Short messages make it more likely getting a hit from the translation cache. That breaking a sentence is not okay, is not hard to understand but why this example?

<translate>
* General principles
* Headings
* Images
* Tables
* Categories
</translate><translate>
* Links
* Templates
</translate>

Why not making each point a single translation unit without giving the translator the option forgetting to include the bullet point, which is markup, IMHO and therefore should not be part of a translation unit:

* <translate>General principles</translate>
* <translate>Headings</translate>
* <translate>Images</translate>
* <translate>Tables</translate>
* <translate>Categories</translate>
* <translate>Links</translate>
* <translate>Templates</translate>

The reason you are using bullet-lists is that each point usually does not rely on another one. They can be freely moved around. That's why the HTML output is an <ul>-element = unordered list. -- Rillke (talk) 15:25, 30 October 2013 (UTC)

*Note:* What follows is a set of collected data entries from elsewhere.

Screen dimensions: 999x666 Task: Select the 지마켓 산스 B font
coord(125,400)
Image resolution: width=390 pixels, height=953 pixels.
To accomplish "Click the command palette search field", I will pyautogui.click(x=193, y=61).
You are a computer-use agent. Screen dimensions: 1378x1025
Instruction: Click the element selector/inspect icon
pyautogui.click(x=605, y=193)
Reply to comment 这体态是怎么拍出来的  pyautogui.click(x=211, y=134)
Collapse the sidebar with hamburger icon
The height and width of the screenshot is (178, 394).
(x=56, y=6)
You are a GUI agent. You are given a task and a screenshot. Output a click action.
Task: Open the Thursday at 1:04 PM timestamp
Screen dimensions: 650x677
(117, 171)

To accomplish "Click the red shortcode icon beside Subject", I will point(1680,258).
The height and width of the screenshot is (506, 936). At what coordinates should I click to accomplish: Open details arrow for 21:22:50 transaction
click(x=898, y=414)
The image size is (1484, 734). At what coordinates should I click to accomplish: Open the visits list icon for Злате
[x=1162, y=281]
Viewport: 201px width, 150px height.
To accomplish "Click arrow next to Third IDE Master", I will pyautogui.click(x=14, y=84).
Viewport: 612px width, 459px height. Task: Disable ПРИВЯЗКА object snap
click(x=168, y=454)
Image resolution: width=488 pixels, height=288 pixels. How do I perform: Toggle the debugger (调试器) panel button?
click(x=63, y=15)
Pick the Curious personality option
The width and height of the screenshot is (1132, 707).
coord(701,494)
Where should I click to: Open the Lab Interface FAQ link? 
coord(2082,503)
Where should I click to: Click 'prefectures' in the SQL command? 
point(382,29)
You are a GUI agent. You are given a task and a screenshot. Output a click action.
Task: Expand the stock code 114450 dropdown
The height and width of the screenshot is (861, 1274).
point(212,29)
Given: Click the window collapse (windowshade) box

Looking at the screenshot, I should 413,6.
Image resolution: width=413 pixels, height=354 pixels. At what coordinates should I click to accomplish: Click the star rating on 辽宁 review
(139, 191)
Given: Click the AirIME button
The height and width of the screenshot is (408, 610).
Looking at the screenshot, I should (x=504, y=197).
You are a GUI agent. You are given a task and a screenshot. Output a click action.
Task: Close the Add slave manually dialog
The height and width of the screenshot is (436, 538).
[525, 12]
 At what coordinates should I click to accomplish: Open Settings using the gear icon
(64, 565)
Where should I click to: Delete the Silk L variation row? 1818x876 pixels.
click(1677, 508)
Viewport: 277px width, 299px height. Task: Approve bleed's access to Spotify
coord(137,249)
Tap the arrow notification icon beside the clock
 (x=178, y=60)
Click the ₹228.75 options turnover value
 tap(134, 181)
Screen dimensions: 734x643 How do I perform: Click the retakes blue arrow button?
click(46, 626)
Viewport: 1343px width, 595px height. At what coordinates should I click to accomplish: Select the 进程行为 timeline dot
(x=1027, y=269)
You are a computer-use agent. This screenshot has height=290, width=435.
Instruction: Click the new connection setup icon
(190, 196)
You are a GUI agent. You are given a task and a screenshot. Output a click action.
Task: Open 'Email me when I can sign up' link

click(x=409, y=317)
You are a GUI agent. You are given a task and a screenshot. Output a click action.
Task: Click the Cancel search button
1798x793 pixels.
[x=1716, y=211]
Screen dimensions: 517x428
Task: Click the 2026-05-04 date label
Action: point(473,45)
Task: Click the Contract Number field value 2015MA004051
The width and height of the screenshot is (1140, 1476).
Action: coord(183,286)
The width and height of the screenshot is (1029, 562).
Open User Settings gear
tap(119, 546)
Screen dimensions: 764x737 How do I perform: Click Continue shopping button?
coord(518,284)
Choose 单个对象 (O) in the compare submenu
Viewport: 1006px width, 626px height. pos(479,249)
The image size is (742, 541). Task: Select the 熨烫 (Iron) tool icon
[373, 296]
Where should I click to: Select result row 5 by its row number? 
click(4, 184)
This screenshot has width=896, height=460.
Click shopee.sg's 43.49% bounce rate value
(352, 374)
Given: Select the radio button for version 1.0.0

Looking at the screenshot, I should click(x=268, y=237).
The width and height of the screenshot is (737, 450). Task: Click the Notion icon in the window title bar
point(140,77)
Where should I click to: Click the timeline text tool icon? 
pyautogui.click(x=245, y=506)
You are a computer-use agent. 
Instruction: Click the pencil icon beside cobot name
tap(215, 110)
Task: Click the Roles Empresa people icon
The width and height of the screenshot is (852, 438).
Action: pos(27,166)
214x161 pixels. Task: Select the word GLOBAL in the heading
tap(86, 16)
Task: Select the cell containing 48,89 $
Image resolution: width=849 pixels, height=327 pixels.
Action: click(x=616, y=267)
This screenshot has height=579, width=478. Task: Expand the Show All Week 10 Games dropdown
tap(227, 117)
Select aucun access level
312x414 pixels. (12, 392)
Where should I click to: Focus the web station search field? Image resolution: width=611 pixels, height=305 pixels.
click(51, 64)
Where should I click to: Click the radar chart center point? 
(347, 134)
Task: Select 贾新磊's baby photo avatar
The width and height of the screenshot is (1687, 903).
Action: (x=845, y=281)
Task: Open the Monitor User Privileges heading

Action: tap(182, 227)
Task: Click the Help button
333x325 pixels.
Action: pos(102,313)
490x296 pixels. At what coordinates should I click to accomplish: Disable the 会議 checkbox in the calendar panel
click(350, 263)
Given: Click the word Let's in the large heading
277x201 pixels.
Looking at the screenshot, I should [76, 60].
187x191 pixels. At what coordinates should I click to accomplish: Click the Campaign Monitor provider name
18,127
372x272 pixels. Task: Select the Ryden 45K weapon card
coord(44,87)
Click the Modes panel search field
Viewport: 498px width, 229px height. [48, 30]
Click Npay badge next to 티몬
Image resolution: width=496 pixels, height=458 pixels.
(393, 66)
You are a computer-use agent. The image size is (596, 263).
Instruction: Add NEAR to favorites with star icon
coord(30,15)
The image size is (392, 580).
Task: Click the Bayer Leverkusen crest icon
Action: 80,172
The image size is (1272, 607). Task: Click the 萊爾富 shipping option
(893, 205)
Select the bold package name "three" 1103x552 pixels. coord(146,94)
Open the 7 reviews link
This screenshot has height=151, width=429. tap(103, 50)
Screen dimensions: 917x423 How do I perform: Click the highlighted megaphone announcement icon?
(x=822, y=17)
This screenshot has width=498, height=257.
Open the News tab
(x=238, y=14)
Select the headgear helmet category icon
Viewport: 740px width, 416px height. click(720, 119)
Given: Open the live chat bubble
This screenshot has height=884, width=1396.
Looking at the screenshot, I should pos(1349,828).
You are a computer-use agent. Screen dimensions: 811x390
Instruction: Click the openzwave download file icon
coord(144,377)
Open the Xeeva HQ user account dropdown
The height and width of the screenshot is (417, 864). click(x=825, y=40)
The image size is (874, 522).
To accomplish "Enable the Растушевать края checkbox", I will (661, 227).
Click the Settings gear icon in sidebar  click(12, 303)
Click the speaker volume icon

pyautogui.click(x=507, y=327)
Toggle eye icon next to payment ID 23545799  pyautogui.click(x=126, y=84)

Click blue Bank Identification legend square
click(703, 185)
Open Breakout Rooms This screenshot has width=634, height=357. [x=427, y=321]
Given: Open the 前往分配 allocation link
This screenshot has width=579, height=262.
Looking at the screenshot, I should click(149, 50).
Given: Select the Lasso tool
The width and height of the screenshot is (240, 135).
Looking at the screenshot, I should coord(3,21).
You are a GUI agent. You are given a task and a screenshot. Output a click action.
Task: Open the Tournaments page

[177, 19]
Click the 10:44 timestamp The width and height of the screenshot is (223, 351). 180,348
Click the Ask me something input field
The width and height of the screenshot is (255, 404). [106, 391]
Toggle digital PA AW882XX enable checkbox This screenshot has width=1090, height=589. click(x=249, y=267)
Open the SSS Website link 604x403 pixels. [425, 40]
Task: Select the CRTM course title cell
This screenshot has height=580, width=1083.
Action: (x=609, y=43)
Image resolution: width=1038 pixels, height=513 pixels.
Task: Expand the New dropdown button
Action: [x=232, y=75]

It seems to me that this is exactly what the page currently says. :) It can only afford one example so it makes a middle way/generic one. Sometimes the whole list has to be in one unit, sometimes it's better to leave the bullet inside the unit for clarity, etc. --Nemo 15:33, 30 October 2013 (UTC)
I still prefer the first markup which is much simpler (only one pair of translate tags) and preserve the fact that they ar list items.
However when marking the page, the Yranslate tools should isolate each item in a separate item like this:
<translate>
* General principles<!--T:1-->
* Headings<!--T:2-->
* Images<!--T:3-->
* Tables<!--T:4-->
* Categories<!--T:5-->
</translate><translate>
* Links<!--T:6-->
* Templates<!--T:7-->
</translate>
i.e. Treat list item (either bulleted and unordered, or numbered and ordered) as well as as definition lists (and indented blocks) based on the prefixes "*", "#", ";" and ":" as separate paragraphs that make a separate translation. Treat them exactly like "==Headings==". Make sure that this separate blocks are kept into separate translation unit as they are never the same paragraph (though they may still be phrases in the same full sequence, even when their final punctuation is often dropped when it is an implied full stop for non-verbal sentences).
This would facilitate a lot the translation of long lists (without having to scroll vertically in the translate tool while looking at the source language at top but filling translation at bottom), and would allow the source to insert/remove some items or reorder them and wtill benefit from the translation memory.
Verdy p (talk) 02:29, 24 January 2014 (UTC)
The code to modify to support lists' (as well as every wiki-syntax that is dependent on the presence of some specific characters at begining of lines) is in
[mediawiki/extensions/Translate/tag/TPSection.php] with the regexp defined in line 52,
which only matched only the equal sign "=" but forgets to parse lines starting by "*#;:", plus lines starting by spaces (preformatted text) and lines starting by "{| to locate tables, and lines within tables starting by "|" or "!".
These lines, when they are found within a translate section, must not be broken without care (newlines found in replacable translated items will break the generated code (note that within tables, so the content of the translate section should be split (exception: within tables, only the first line must be split, the rest is the cotent of a cell, which may be full paragraphs, or another embedded table or list)
Also the parser should detect the presence of "noinclude" sections and HTML comments, which should be treated like "tvars" (their content should also be parsed as separate units, taking into account the fact that they start on a special line so their first line is also unbreakable, with the exception of HTML comments; if there are tags, the tags may span several lines for its attributes).
Also the parser should detect the presence of double opening braces and should then start counting them because they will also allow breaks in their content. In fact it's not easy to manage all the combinations: it requires a full wiki parser to detect the boundaries. But basic lists should still work.
The code also does not because correctly if "==headings==" are embedding newlines (for example with the presence of a an span element or any other inline HTML element, or a template transclusion, defining for example an id attribute, or HTML comments, as this inserted code may also be internally on multiple lines: such inserted code should be handled like a "tvar" (the name of the tvar should be generated, and could be $1, $2, ... or _1, _2, ...)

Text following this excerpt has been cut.